GMB to launch legal action against Bolt over lack of worker pensions

GMB Union has announced it will launch legal action against the platform-based private hire firm Bolt on behalf of drivers over their classification as self-employed workers.

The union has accused the firm of using a “bogus self-employment model”, which means its drivers do not get auto-enrolled into a pension scheme.

GMB said that proceedings will be lodged with the Employment Tribunal in London.

This announcement comes in the wake of other ride-sharing apps, including Uber, accepting their drivers as workers and providing them with more rights, such as sick pay and pension rights.

Uber’s extension of workers’ rights came after a court ruling last year in which it agreed to pay its drivers at least the National Living Wage and bring them within the scope of auto-enrolment, provided they work enough hours to meet the minimum earnings trigger of £10,000 a year.

Uber has previously announced plans for a pension scheme for flexible workers in the private hire vehicle industry and urged other operators. including Bolt. to work with them to create a cross-industry pension scheme.

GMB national officer, Mick Rix, commented: “Bolt needs to wake up and accept its responsibility to its drivers. Other companies have done the right thing, why can’t Bolt?

“Guaranteed hours, sick pay, pension contributions – these aren’t privileges to be bestowed when companies feel like it, they are the legal right of all UK workers.
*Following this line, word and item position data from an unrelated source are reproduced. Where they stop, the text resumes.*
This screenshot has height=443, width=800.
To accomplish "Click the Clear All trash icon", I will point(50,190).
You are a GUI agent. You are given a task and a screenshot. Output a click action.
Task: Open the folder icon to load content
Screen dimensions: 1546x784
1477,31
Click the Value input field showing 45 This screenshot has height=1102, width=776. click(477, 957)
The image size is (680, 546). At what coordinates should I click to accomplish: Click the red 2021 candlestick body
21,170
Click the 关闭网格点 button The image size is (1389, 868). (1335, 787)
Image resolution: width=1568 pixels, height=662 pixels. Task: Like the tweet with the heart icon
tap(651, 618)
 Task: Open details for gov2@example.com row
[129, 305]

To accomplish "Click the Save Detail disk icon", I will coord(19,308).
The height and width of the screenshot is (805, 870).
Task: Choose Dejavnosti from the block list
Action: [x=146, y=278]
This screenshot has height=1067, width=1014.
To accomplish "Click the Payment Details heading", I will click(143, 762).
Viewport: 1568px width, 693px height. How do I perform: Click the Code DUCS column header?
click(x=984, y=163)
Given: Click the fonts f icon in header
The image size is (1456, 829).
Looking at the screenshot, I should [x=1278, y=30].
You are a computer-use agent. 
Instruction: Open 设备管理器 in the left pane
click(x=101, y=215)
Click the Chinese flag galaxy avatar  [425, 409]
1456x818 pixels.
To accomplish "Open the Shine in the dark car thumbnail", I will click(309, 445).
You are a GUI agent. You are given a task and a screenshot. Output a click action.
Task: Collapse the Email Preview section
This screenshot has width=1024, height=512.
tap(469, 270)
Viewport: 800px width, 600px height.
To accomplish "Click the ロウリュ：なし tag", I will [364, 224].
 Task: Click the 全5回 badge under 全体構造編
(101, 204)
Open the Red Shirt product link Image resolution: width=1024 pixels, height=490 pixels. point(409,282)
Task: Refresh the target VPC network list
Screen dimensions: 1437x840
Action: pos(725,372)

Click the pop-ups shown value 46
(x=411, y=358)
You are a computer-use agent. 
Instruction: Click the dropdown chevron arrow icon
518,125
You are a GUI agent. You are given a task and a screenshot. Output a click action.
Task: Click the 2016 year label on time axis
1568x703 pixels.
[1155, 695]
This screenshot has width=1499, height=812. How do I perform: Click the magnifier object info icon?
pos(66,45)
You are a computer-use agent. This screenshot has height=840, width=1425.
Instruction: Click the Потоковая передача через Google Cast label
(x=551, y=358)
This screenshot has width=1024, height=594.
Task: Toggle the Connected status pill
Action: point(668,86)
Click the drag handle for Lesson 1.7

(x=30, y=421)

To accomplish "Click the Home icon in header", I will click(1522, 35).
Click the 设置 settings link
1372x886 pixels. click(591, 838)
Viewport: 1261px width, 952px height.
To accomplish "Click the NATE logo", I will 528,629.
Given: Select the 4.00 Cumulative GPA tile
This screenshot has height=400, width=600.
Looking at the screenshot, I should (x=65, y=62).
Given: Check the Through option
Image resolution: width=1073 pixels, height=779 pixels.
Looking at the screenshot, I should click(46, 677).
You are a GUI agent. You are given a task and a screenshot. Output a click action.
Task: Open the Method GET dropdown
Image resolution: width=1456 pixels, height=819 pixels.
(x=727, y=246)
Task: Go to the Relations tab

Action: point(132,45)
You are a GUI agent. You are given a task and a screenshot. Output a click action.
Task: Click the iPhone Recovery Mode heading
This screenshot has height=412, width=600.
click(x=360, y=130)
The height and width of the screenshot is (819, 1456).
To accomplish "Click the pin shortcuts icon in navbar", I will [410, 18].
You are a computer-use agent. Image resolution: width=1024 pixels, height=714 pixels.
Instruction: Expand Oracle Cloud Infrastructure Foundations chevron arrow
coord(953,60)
“GMB will fight bogus self-employment and exploitative practices whenever and wherever we can.”

The Pensions Regulator (TPR) chief executive, Charles Counsell, has previously urged companies in the gig economy to proactively begin work on enrolling their employees into pension schemes, rather than dealing with the issue on a “case-by-case basis”.

Uber is not the only company who have recently extended their workers’ rights, as earlier this year Hermes UK, which has rebranded to Evri, announced that it will auto-enrol all of its 20,000 ‘self-employed plus’ (SE+) workers into a pension by the end of the year.